Report No. 1, "The Shift," is a painstaking effort to investigate the widespread perception that expert opinion on whether and how much marriage matters actually changed in response to new scientific data.
Glenn and Sylvester analyzed every study on family structure that appeared in the premier Journal of Marriage and Family between 1977 and 2002. They conclude that yes, between the late '70s and the late '80s, a definite change is visible: Scholars began to report increasing concern about the effects of divorce and unmarried childbearing on children.
In the middle of all our culture wars, let us pause a moment to celebrate something uniquely American. Faced with an unprecedented increase in family fragmentation and fatherlessness, widely celebrated by elites at the time as an example of human progress and liberation, Americans took a hard look at the evidence, scientific and personal, and asked: Is this good for children?
Objectively, the answer is no. Divorce and unmarried childbearing hurt kids and communities. They aren't really great for women (or men) either.
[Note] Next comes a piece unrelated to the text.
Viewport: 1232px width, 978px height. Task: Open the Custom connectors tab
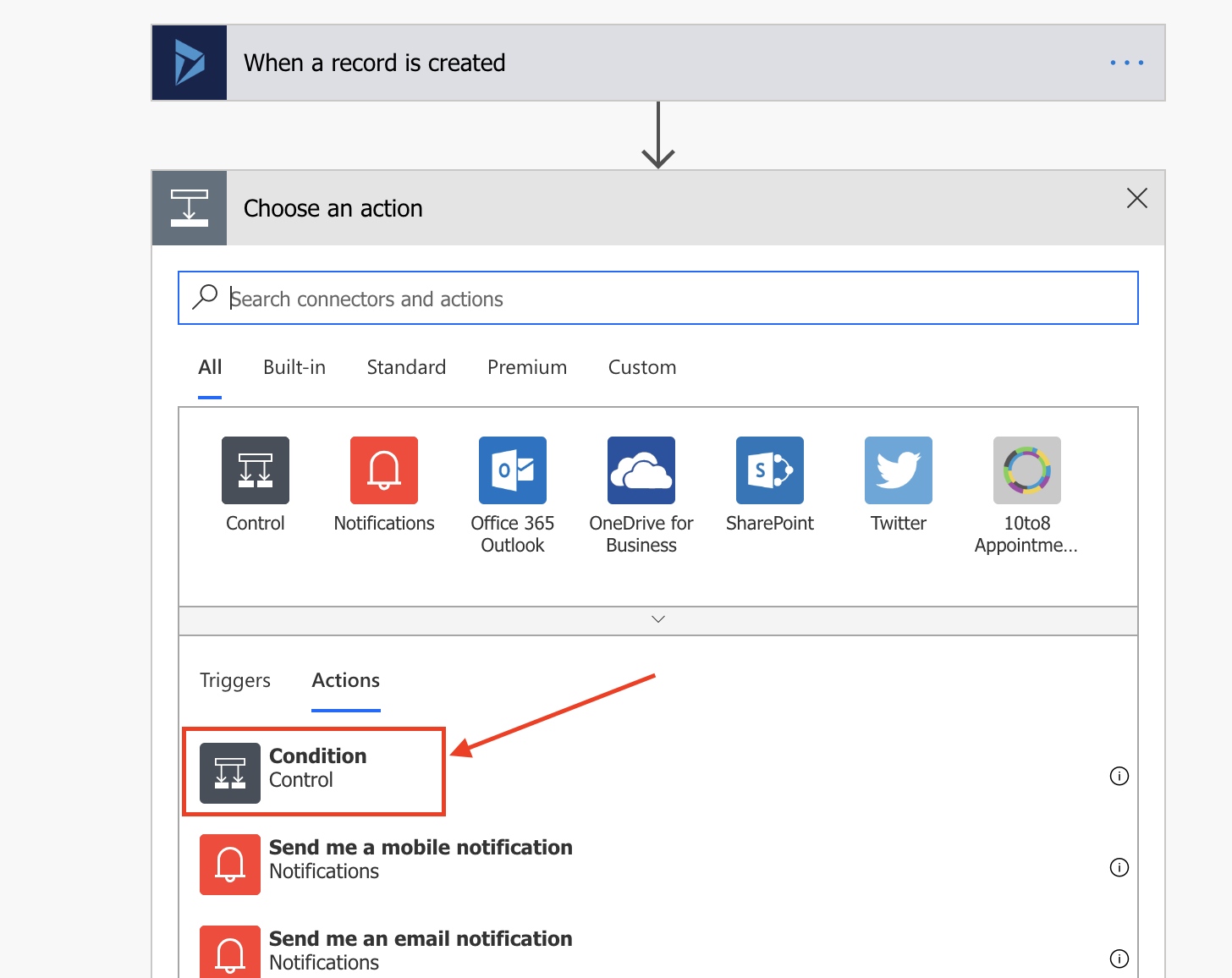[642, 367]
The decline of marriage is now visible all over the Western world. But America is the only developed country I know where that fact has launched a serious intellectual and cultural effort to find new ways to strengthen marriage. One likely result of this "marriage movement" (I would argue) is a modest but real decline in the divorce rate, and even something of a leveling off of increases in out-of-wedlock births. Ideas have consequences, and in the marriage debate it is the ideas of Norval Glenn, and other scholars loosely gathered around the Institute for American Values' circle, that have triumphed.
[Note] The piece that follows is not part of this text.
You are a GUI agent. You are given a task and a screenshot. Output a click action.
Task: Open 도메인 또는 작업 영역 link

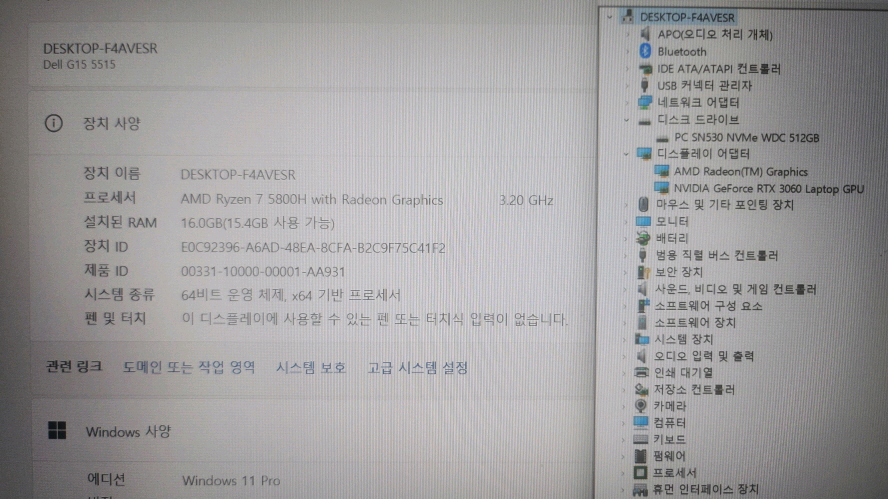[189, 367]
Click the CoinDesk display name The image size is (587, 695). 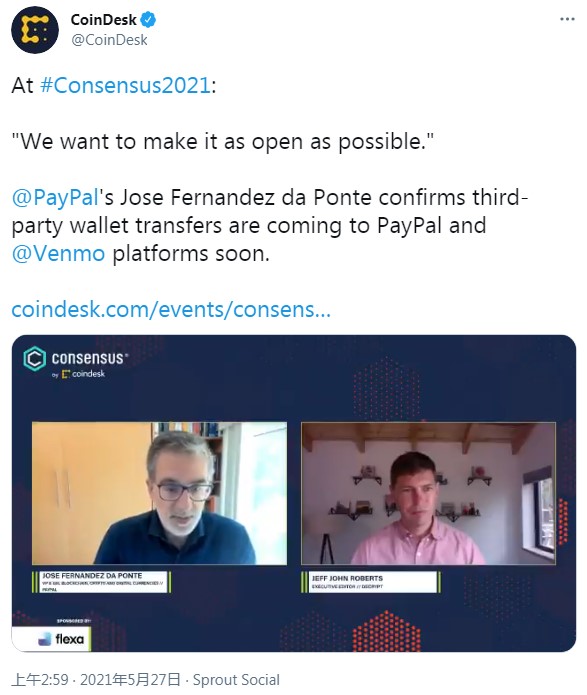point(103,20)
Report No. 2 by Glenn and Sylvester is "The Denial." It analyzes "common arguments" used by scholars to downplay the importance of family structure for children.
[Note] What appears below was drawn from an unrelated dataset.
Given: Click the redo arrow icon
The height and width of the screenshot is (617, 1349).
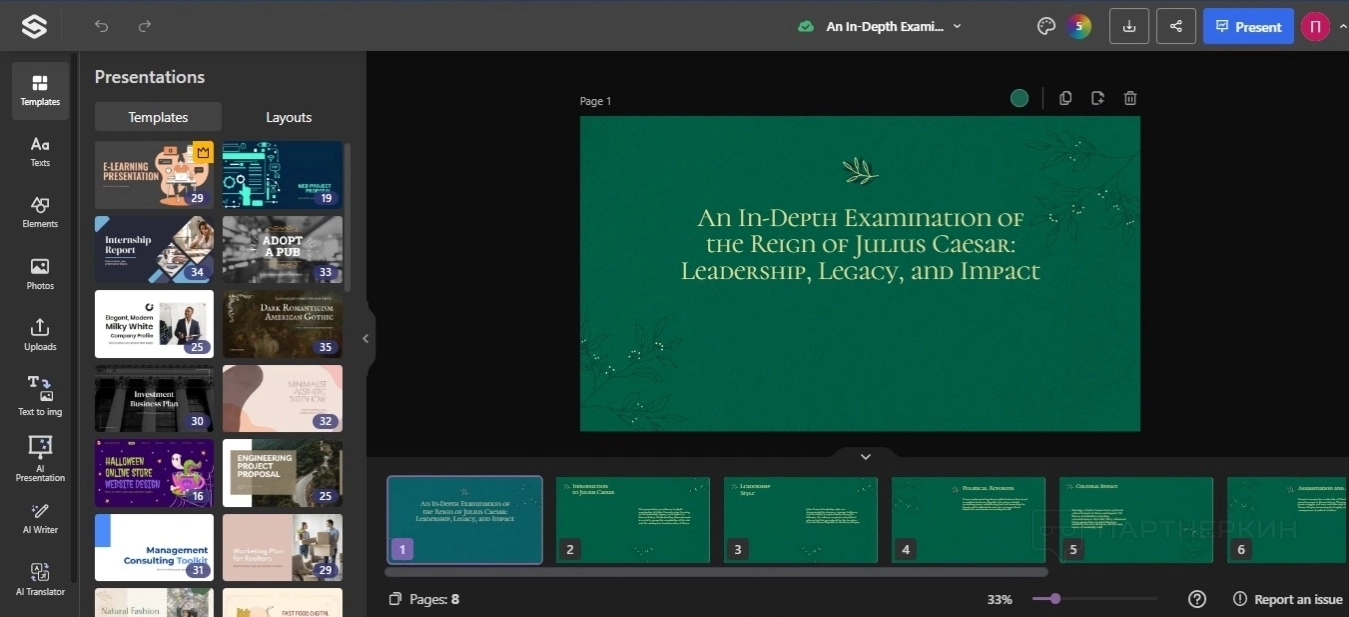Looking at the screenshot, I should 145,26.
Over the course of 30 years of marriage debating, some arguments have been essentially "retired." Few scholars now say contemporary increases in father absence are "nothing new and alarming." Early enthusiasm about the capacity of "social fathers" (or as David Blankenhorn once memorably called them, "nearby guys") to substitute for actual fathers has faded for two reasons: First, because so few children in single-mother families "enjoy close, involved relationships with 'social fathers.'" Second, because statistically speaking, "living with a step-parent or a cohabiting boyfriend is associated with higher risks of behavioral problems as well as physical or sexual abuse."
But perhaps the most persistent argument used to minimize social and scholarly concern about the consequences of family fragmentation is the "not necessarily" argument: The absence of marriage doesn't always, categorically, lead to bad outcomes for children, scholars say. Of course it doesn't. But as Glenn and Sylvester note, this style of argument is very rare in the social sciences. "In our examination of JMF articles, we found no examples of authors pointing out, for instance, that growing up in poverty does not inevitably result in poor child outcomes. Nor do scholars apparently feel obliged to emphasize that low levels of maternal education do not necessarily lead to educational difficulties."
It's hard to argue with Glenn and Sylvester's conclusion: "The restriction of the 'not necessarily' statements to conclusion about negative family structure effects suggests that some scholars feel a particular discomfort about reporting or accepting evidence for such effects."